As an exercise I tried to prove the following theorem:
If $X,Y$ are Banach spaces and $u \in B(X,Y)$ is a bounded linear
operator then the following are equivalent:(1) $u$ is compact
(2) for every bounded set $S \subseteq X$ the image $u(S)$ is
relatively compact(3) if $x_n$ is a bounded sequence in $X$ then $u(x_n)$ admits a
convergent subsequence in $Y$
Please could someone check my proof?
Proof:
Recall the definition of compact operator: $u$ is compact iff if the image of the unit ball is relatively compact.
$(1) \iff (2)$:
Since multiplication by $n$ is a linear homeomorphism, $u$ is compact iff $u(B(0,1))$ is relatively compact iff $u(B(0,n))$ is relatively compact. From this it is obvious that $(1) \iff (2)$.
$(2) \implies (3)$: Let $x_n$ be a bounded sequence. Then $S=\{x_n\}_{n \in \mathbb N}$ is a bounded set hence $u(S)$ is relatively compact hence $u(x_n)$ admits a subsequence that converges in $Y$.
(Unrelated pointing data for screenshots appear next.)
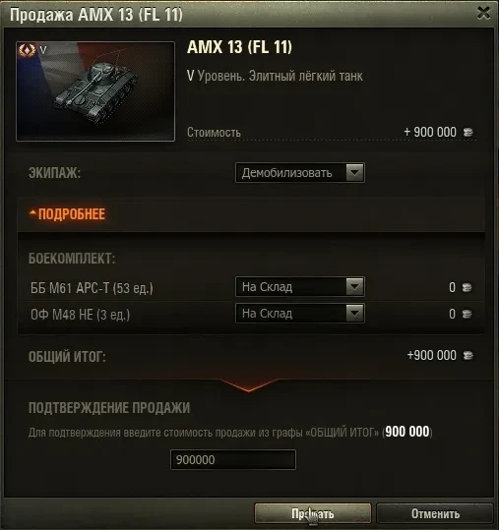Viewport: 499px width, 530px height.
Task: Collapse the ПОДРОБНЕЕ details section
Action: 67,214
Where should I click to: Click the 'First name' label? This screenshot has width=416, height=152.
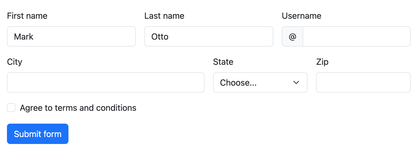(27, 16)
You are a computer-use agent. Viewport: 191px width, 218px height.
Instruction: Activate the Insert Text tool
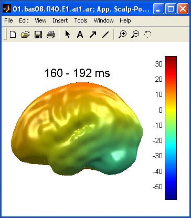click(x=80, y=35)
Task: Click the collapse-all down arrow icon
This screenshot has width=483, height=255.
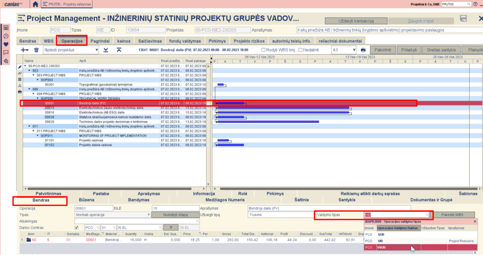Action: click(106, 50)
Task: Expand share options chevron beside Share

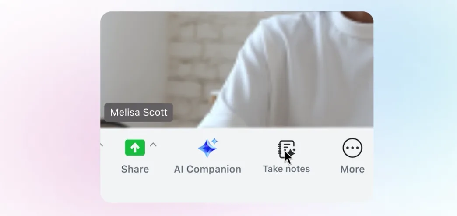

$(2) \Longleftarrow (3)$: Let $S$ be a bounded set. Let $x_n$ be any sequence in $\overline{u(S)}$. Then $x_n=u(s_n)$ for some sequence $s_n$ in $S$. Then $x_n$ admits a convergent subsequence.
Best Answer
The only problematic part of your proof is the implication $3)\implies 2)$. You should argue as follows
Assume $S$ is bounded. Consider arbitrary $(y_n)_{n\in\mathbb{N}}\subset\overline{u(S)}$, then $(y_n)_{n\in\mathbb{N}}$ is also bounded. For each $n\in\mathbb{N}$ we can find $x_n\in S$ such that $$ \Vert y_n-u(x_n)\Vert\leq 2^{-n}.\tag{*} $$ Since $(y_n)_{n\in\mathbb{N}}$ is bounded, so does $(u(x_n))_{n\in\mathbb{N}}$. Since $3)$ holds, we have convergent subsequence $u(x_{n_k})_{k\in\mathbb{N}}$. From $(*)$ is follows that $(y_{n_k})_{k\in\mathbb{N}}$ converges to the same limit as $u(x_{n_k})_{k\in\mathbb{N}}$. Thus we constructed convergent subsequence of arbitrary sequence in $\overline{u(S)}$. So $u(S)$ is relatively compact.